### Work to be completed
Can you lay out the entries from the very start up to and including the line with "at that location." as a numbered list, skipping blank lines and omitting the pictures?

### Data for processing
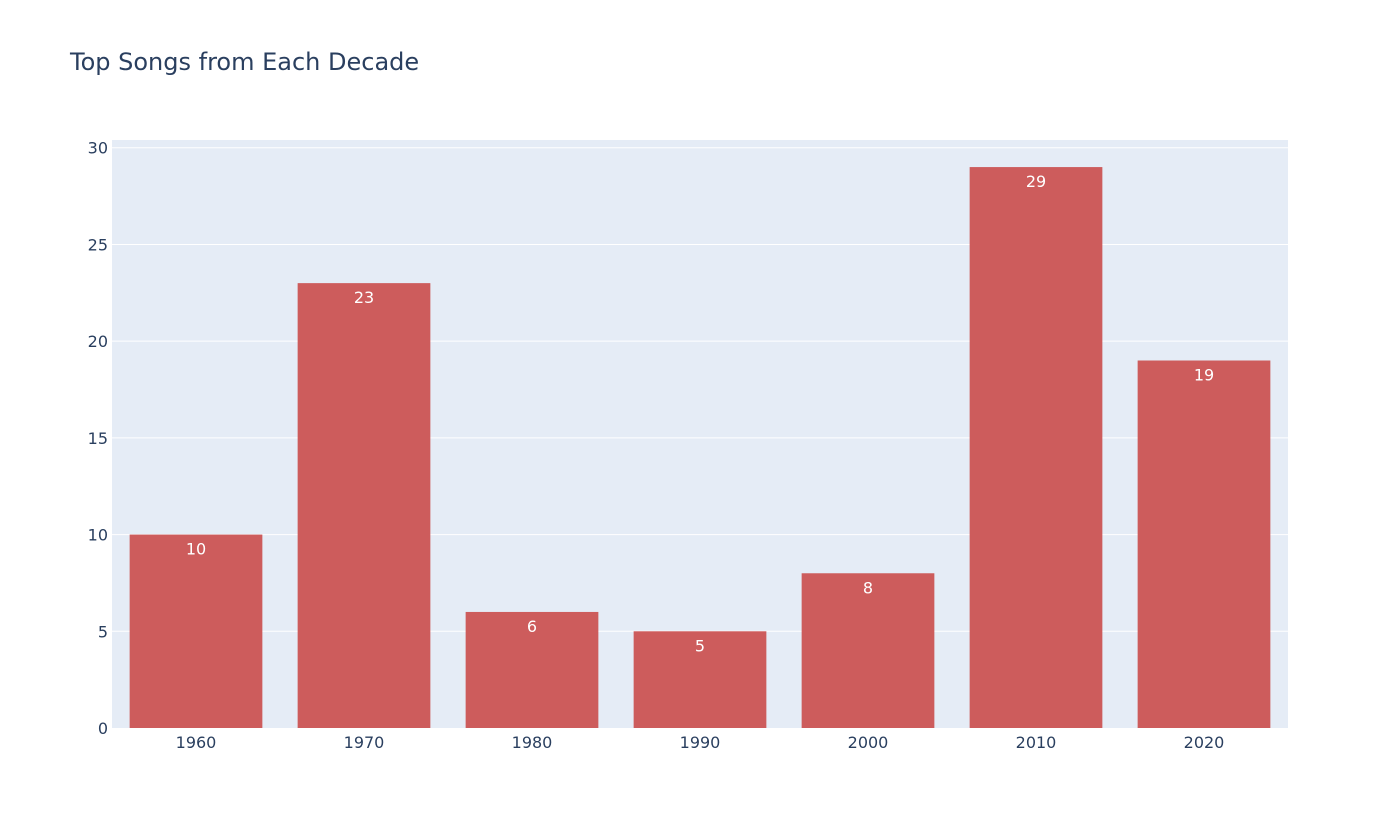 The image size is (1400, 840). I want to click on x-tick-label-1990: 1990, so click(700, 742).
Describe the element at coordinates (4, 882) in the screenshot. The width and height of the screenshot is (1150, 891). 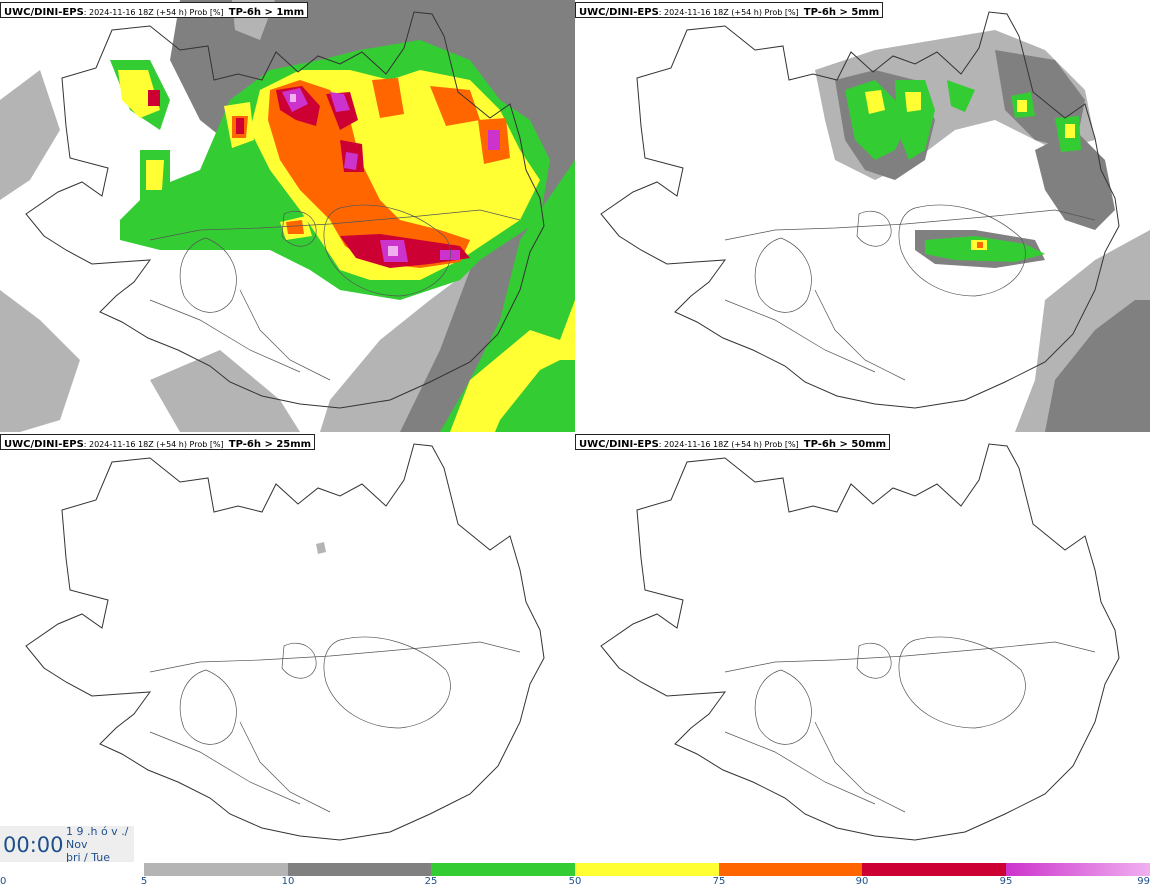
I see `legend-tick: 0` at that location.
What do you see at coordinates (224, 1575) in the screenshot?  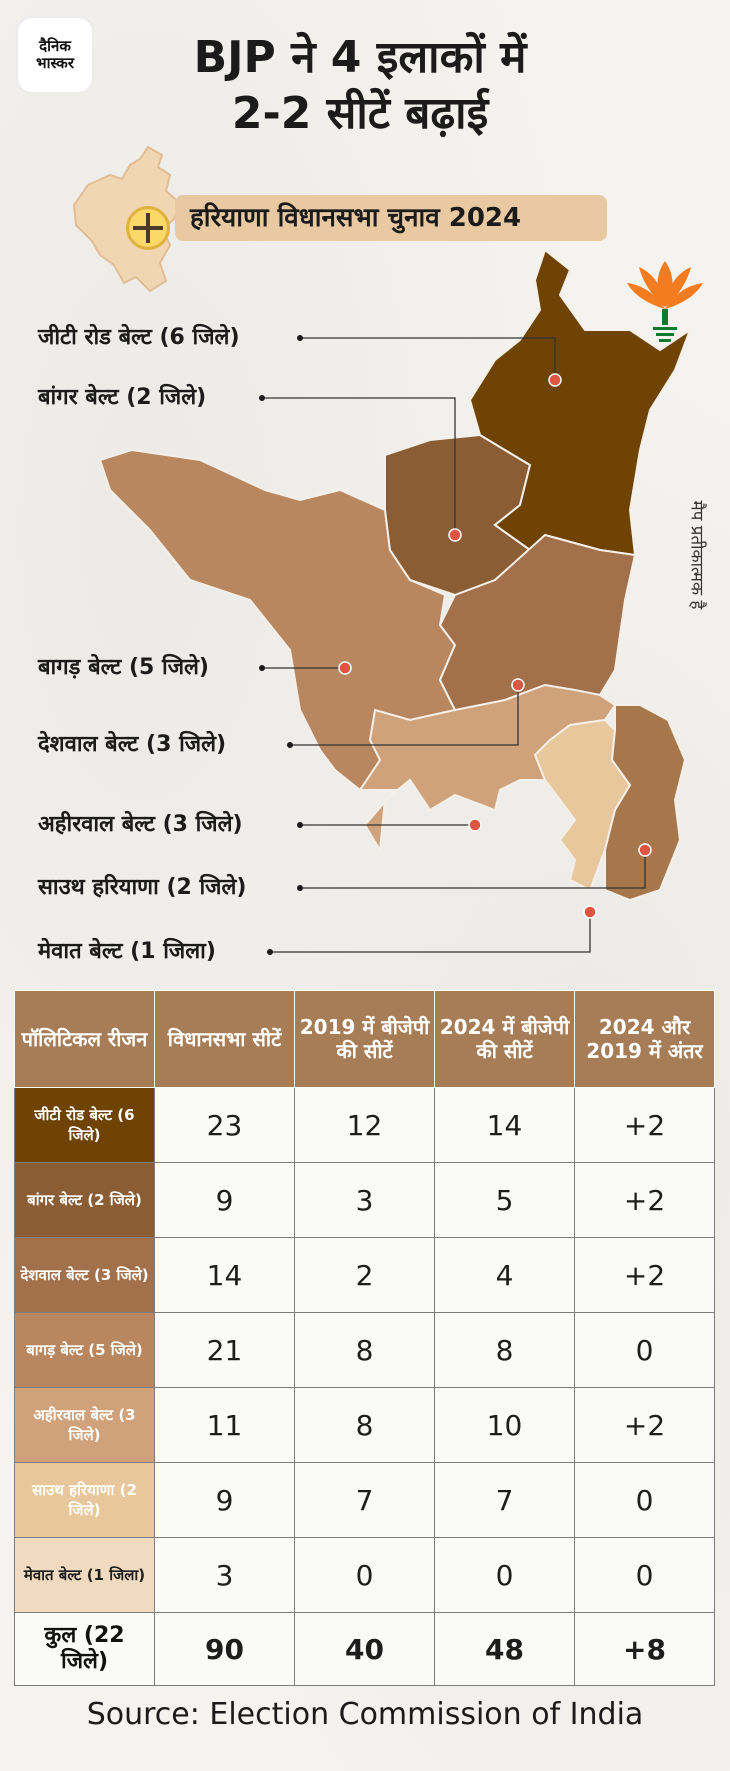 I see `cell-seats: 3` at bounding box center [224, 1575].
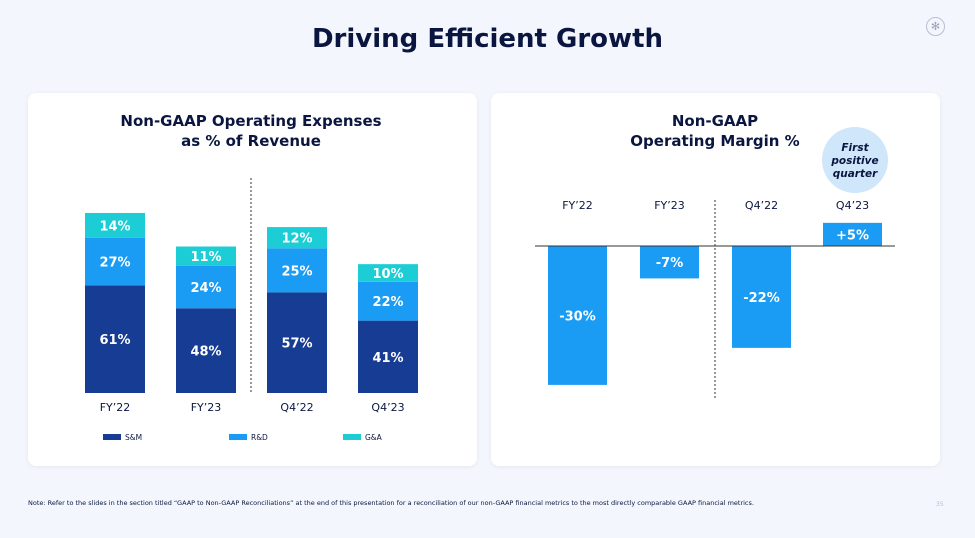 The height and width of the screenshot is (538, 975). What do you see at coordinates (714, 141) in the screenshot?
I see `margin-chart-subtitle: Operating Margin %` at bounding box center [714, 141].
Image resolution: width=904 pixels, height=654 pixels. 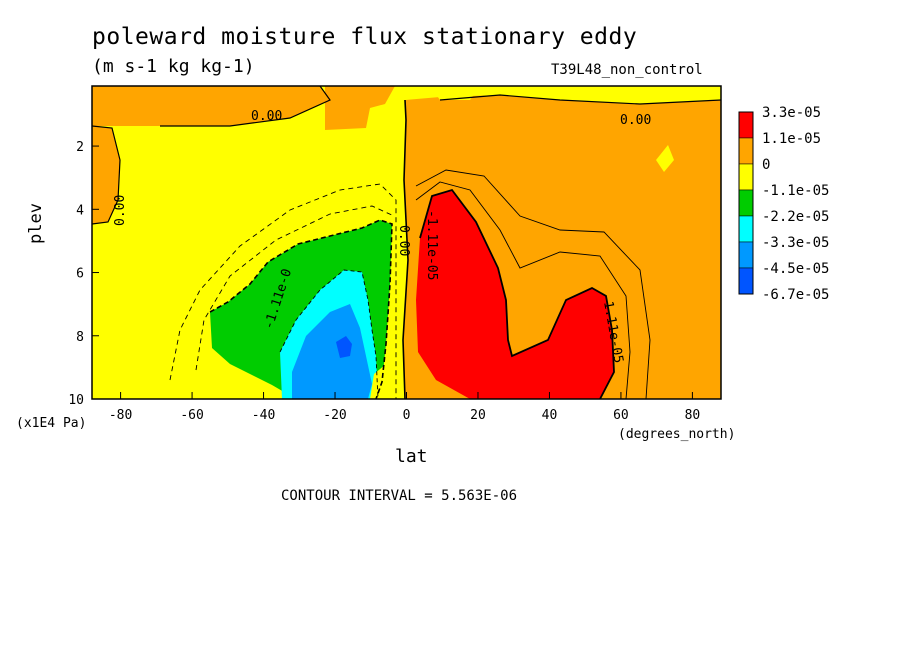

### Reply
1.  The image size is (1400, 840). I want to click on x-tick-label-1990: 1990, so click(700, 742).
2. Describe the element at coordinates (4, 882) in the screenshot. The width and height of the screenshot is (1150, 891). 
3. I see `legend-tick: 0` at that location.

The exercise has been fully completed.